Of course, people did not simply stop there. They started working on ways to extend SAM’s capabilities beyond 2D. However, a key question has remained unanswered: Can SAM’s segmentation ability be extended to 3D, thereby bridging the gap between 2D and 3D perception caused by data scarcity? The answer is looking like yes, and it is time to meet with SA3D.

SA3D leverages advancements in Neural Radiance Fields (NeRF) and the SAM model to revolutionize 3D segmentation. NeRF has emerged as one of the most popular 3D representations in recent years. NeRF builds connections between sparse 2D images and real 3D points through differentiable volume rendering. It has seen numerous improvements, making it a powerful tool for tackling the challenges of 3D perception.

There have been some attempts to extend NeRF-based techniques for 3D segmentation. These approaches involved training an additional feature field aligned with a pre-trained 2D visual backbone. While effective, these methods suffer from limitations such as high memory footprint, artifacts in radiance fields affecting feature fields, and inefficiency due to the need for training an additional feature field for every scene.

This is where SA3D comes into play. Unlike previous methods, SA3D does not require training an additional feature field. Instead, it leverages the power of SAM and NeRF to segment desired objects from all views automatically.

*Overview of SA3D. Source:* *https://arxiv.org/abs/2304.12308*

SA3D works by taking user-specified prompts from a single rendered view to initiate the segmentation process. The segmentation maps generated by SAM are then projected onto 3D mask grids using density-guided inverse rendering, providing initial 3D segmentation results. To refine the segmentation, incomplete 2D masks from other views are rendered and used as cross-view self-prompts. These masks are fed into SAM to generate refined masks, which are then projected onto the 3D mask grids. This iterative process allows for the generation of complete 3D segmentation results.

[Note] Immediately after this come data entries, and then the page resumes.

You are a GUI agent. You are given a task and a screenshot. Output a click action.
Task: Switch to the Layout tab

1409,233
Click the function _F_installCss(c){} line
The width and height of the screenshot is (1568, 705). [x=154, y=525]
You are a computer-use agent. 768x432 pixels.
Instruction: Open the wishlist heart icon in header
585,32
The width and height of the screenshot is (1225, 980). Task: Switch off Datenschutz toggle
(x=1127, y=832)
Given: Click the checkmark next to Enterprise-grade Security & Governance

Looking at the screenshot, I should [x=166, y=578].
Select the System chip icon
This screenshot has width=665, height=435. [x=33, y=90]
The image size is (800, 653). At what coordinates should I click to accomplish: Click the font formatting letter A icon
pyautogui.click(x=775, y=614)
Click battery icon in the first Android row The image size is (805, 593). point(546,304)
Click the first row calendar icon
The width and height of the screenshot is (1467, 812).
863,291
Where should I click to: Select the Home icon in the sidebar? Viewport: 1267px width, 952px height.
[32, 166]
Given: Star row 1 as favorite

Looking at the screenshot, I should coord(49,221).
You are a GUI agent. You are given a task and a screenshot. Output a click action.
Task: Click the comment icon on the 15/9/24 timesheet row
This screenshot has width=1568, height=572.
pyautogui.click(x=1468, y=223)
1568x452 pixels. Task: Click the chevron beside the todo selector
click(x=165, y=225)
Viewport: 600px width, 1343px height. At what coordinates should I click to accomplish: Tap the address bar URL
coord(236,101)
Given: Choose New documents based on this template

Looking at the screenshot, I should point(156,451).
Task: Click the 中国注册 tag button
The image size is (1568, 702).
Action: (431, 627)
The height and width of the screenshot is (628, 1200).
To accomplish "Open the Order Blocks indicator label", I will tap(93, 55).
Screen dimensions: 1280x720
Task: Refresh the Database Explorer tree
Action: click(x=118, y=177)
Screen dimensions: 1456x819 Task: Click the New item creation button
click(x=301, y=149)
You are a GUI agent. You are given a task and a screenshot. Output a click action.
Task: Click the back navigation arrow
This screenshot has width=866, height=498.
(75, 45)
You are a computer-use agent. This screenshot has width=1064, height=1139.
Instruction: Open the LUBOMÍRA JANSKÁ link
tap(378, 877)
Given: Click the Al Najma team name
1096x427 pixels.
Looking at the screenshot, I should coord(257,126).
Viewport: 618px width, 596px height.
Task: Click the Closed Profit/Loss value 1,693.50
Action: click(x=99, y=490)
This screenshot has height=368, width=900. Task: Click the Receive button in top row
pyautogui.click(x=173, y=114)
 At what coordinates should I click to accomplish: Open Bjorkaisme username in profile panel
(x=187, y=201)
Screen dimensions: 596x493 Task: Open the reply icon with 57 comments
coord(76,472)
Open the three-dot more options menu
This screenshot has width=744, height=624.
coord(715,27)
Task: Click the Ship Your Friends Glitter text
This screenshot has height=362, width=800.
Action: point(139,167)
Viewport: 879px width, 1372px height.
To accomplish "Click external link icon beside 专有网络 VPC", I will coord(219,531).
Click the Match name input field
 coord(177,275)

Overview of how SA3D works. Source: https://arxiv.org/abs/2304.12308

SA3D offers several advantages over previous approaches. It can easily adapt to any pre-trained NeRF model without the need for changes or re-training, making it highly compatible and adaptable. The entire segmentation process with SA3D is efficient, taking approximately two minutes without requiring engineering optimization. This speed makes SA3D a practical solution for real-world applications. Moreover, experimental results have demonstrated that SA3D can generate fine-grained segmentation results for various types of 3D objects, opening up new possibilities for applications such as robotics, augmented reality, and virtual reality.